Trabalhar com formas líquidas também nos fez repensar as diversas formas de impacto, entendendo que a mudança não se faz apenas por meio dos processos tradicionais de advocacia. Por exemplo, buscar incomodar a partir da proposta, ocupando espaços públicos, tomando a arte e a comunicação como bandeira, ou saindo das discussões institucionais para levar a conversa para o lado pessoal e emocional. Protestar para transformar. A mudança cultural também é política.
Da mesma forma, aceitar que muitos desses grupos não veem solução em trabalhar com o Estado, ao contrário das organizações mais tradicionais. Isso não significa que eles deixem de pensar no Estado como um ator relevante, mas sim que o foco e a essência de seu trabalho não estão ali.
A diversidade da aposta em diferentes níveis e formas de expressão dos movimentos sociais é fundamental para a construção de uma perspectiva de transformação e fortalecimento da democracia a longo prazo.
“A Pulsante optou pela prática social feminista, algo extraordinário quando boa parte do ativismo continua a olhar com desconfiança as práticas artísticas; isso quando não duvidam abertamente do nosso trabalho. ” Lorena Wolffer, Disidenta.
“Pulsante acreditou em Afrochingonas em um momento crucial. Sua confiança e apoio nos encorajaram a crescer e alcançar o futuro que imaginávamos.
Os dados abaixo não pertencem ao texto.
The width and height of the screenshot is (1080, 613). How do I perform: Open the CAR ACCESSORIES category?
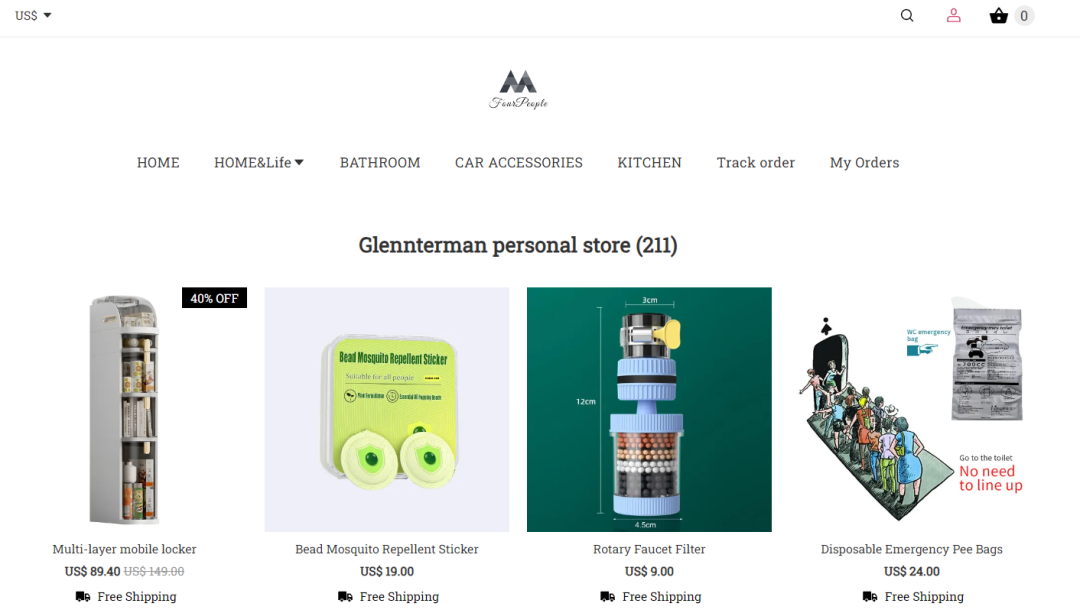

Agora confiamos em nosso potencial para criar solos férteis nos quais as Afrochingonas possam florescer. ” Afrochingonas.
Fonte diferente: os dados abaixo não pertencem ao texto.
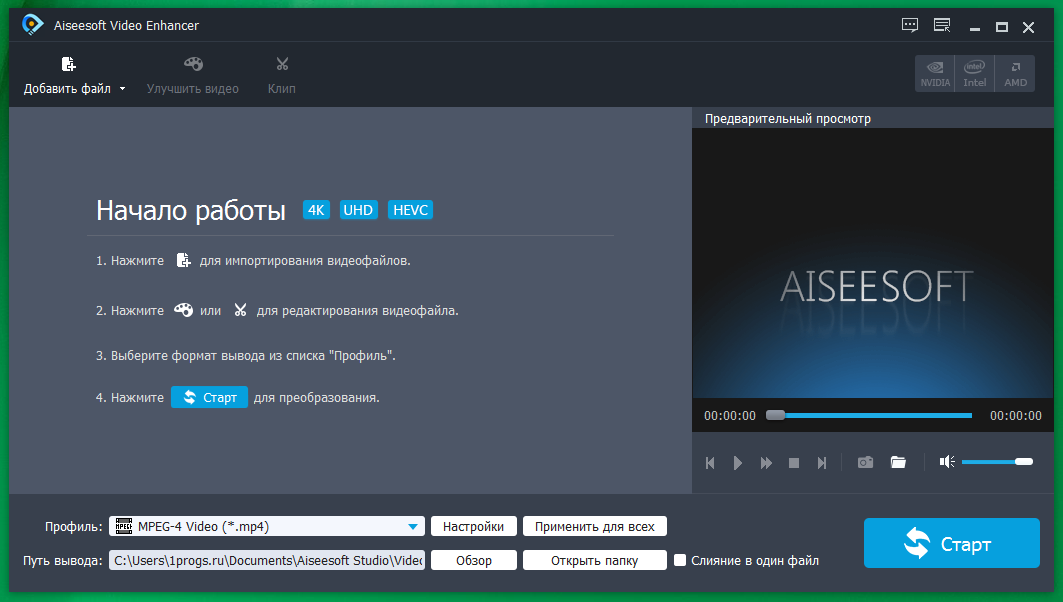Viewport: 1063px width, 602px height.
Task: Toggle NVIDIA hardware acceleration
Action: [934, 73]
Como continuar construindo?
Um desafio pendente é explorar processos de financiamento mais participativos. Essas ferramentas podem ser úteis para definir as linhas de trabalho com a presença das comunidades que fazem parte desses processos; conseguir que a rede de aliados marque seu lugar na estratégia de financiamento. Isso certamente não diminui a lacuna de poder entre financiados e financiadores, mas nos permite continuar experimentando maneiras de descobrir o fazer democrático, onde cada um dos atores pode colocar o melhor de sua experiência. Sem dúvida, há avanços, mas também é preciso continuar aprendendo e experimentando por meio de processos mais flexíveis.